◆ What you have to do ◆
For each entry below, output it exactly as it stands.

◆ Records shown ◆
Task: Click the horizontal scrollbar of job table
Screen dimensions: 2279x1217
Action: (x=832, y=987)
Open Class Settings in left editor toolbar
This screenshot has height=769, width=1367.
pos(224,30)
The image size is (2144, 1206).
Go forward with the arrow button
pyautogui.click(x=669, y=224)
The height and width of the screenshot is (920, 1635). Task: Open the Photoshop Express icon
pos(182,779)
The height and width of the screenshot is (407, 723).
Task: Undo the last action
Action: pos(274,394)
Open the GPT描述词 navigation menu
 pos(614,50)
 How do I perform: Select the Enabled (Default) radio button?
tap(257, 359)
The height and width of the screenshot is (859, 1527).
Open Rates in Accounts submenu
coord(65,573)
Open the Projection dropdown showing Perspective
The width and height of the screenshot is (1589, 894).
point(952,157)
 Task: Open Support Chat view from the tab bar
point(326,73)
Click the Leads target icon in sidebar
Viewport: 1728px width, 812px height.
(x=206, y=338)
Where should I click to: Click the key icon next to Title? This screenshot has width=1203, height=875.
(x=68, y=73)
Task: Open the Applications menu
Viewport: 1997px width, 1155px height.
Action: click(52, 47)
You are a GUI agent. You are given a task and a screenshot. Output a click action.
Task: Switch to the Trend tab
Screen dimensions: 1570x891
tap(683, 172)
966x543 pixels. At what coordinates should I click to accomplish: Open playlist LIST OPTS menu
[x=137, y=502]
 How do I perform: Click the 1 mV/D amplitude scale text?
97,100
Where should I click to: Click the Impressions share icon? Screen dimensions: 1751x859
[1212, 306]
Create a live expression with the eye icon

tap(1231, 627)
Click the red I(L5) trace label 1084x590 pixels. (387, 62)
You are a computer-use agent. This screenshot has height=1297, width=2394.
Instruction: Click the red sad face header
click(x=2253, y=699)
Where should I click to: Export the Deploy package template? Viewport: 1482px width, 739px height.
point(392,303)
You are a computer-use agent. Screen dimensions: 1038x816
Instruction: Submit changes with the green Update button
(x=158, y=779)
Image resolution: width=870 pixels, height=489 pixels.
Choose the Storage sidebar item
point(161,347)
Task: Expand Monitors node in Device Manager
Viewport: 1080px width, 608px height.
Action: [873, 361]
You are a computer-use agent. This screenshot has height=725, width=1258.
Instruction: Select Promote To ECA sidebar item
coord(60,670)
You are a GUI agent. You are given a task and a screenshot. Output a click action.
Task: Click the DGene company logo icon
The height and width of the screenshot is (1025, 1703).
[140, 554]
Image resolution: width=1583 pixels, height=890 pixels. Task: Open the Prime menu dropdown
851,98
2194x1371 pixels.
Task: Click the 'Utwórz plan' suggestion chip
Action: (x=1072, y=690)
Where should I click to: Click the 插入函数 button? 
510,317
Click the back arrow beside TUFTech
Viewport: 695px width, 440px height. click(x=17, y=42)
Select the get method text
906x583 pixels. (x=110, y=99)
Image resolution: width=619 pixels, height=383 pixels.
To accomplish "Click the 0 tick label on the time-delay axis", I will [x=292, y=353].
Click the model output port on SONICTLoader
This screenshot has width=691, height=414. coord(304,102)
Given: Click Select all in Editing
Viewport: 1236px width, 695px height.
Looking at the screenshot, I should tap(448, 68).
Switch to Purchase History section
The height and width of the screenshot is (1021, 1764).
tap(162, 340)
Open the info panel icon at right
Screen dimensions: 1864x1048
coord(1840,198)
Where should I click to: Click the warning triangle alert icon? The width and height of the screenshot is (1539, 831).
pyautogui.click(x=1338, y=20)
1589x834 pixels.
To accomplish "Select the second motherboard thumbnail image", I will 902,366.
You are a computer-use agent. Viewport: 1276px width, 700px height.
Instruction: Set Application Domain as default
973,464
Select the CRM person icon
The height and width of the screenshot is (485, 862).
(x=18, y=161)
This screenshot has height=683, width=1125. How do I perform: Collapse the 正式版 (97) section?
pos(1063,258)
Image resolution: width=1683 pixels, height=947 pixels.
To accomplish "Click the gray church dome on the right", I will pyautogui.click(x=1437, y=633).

◆ Exercise response ◆
Task: Click the horizontal scrollbar of job table
Screen dimensions: 2279x1217
Action: (x=832, y=987)
Open Class Settings in left editor toolbar
This screenshot has height=769, width=1367.
pos(224,30)
The image size is (2144, 1206).
Go forward with the arrow button
pyautogui.click(x=669, y=224)
The height and width of the screenshot is (920, 1635). Task: Open the Photoshop Express icon
pos(182,779)
The height and width of the screenshot is (407, 723).
Task: Undo the last action
Action: pos(274,394)
Open the GPT描述词 navigation menu
 pos(614,50)
 How do I perform: Select the Enabled (Default) radio button?
tap(257, 359)
The height and width of the screenshot is (859, 1527).
Open Rates in Accounts submenu
coord(65,573)
Open the Projection dropdown showing Perspective
The width and height of the screenshot is (1589, 894).
point(952,157)
 Task: Open Support Chat view from the tab bar
point(326,73)
Click the Leads target icon in sidebar
Viewport: 1728px width, 812px height.
(x=206, y=338)
Where should I click to: Click the key icon next to Title? This screenshot has width=1203, height=875.
(x=68, y=73)
Task: Open the Applications menu
Viewport: 1997px width, 1155px height.
Action: click(52, 47)
You are a GUI agent. You are given a task and a screenshot. Output a click action.
Task: Switch to the Trend tab
Screen dimensions: 1570x891
tap(683, 172)
966x543 pixels. At what coordinates should I click to accomplish: Open playlist LIST OPTS menu
[x=137, y=502]
 How do I perform: Click the 1 mV/D amplitude scale text?
97,100
Where should I click to: Click the Impressions share icon? Screen dimensions: 1751x859
[1212, 306]
Create a live expression with the eye icon

tap(1231, 627)
Click the red I(L5) trace label 1084x590 pixels. (387, 62)
You are a computer-use agent. This screenshot has height=1297, width=2394.
Instruction: Click the red sad face header
click(x=2253, y=699)
Where should I click to: Export the Deploy package template? Viewport: 1482px width, 739px height.
point(392,303)
You are a computer-use agent. Screen dimensions: 1038x816
Instruction: Submit changes with the green Update button
(x=158, y=779)
Image resolution: width=870 pixels, height=489 pixels.
Choose the Storage sidebar item
point(161,347)
Task: Expand Monitors node in Device Manager
Viewport: 1080px width, 608px height.
Action: [873, 361]
You are a computer-use agent. This screenshot has height=725, width=1258.
Instruction: Select Promote To ECA sidebar item
coord(60,670)
You are a GUI agent. You are given a task and a screenshot. Output a click action.
Task: Click the DGene company logo icon
The height and width of the screenshot is (1025, 1703).
[140, 554]
Image resolution: width=1583 pixels, height=890 pixels. Task: Open the Prime menu dropdown
851,98
2194x1371 pixels.
Task: Click the 'Utwórz plan' suggestion chip
Action: (x=1072, y=690)
Where should I click to: Click the 插入函数 button? 
510,317
Click the back arrow beside TUFTech
Viewport: 695px width, 440px height. click(x=17, y=42)
Select the get method text
906x583 pixels. (x=110, y=99)
Image resolution: width=619 pixels, height=383 pixels.
To accomplish "Click the 0 tick label on the time-delay axis", I will [x=292, y=353].
Click the model output port on SONICTLoader
This screenshot has width=691, height=414. coord(304,102)
Given: Click Select all in Editing
Viewport: 1236px width, 695px height.
Looking at the screenshot, I should tap(448, 68).
Switch to Purchase History section
The height and width of the screenshot is (1021, 1764).
tap(162, 340)
Open the info panel icon at right
Screen dimensions: 1864x1048
coord(1840,198)
Where should I click to: Click the warning triangle alert icon? The width and height of the screenshot is (1539, 831).
pyautogui.click(x=1338, y=20)
1589x834 pixels.
To accomplish "Select the second motherboard thumbnail image", I will 902,366.
You are a computer-use agent. Viewport: 1276px width, 700px height.
Instruction: Set Application Domain as default
973,464
Select the CRM person icon
The height and width of the screenshot is (485, 862).
(x=18, y=161)
This screenshot has height=683, width=1125. How do I perform: Collapse the 正式版 (97) section?
pos(1063,258)
Image resolution: width=1683 pixels, height=947 pixels.
To accomplish "Click the gray church dome on the right", I will pyautogui.click(x=1437, y=633).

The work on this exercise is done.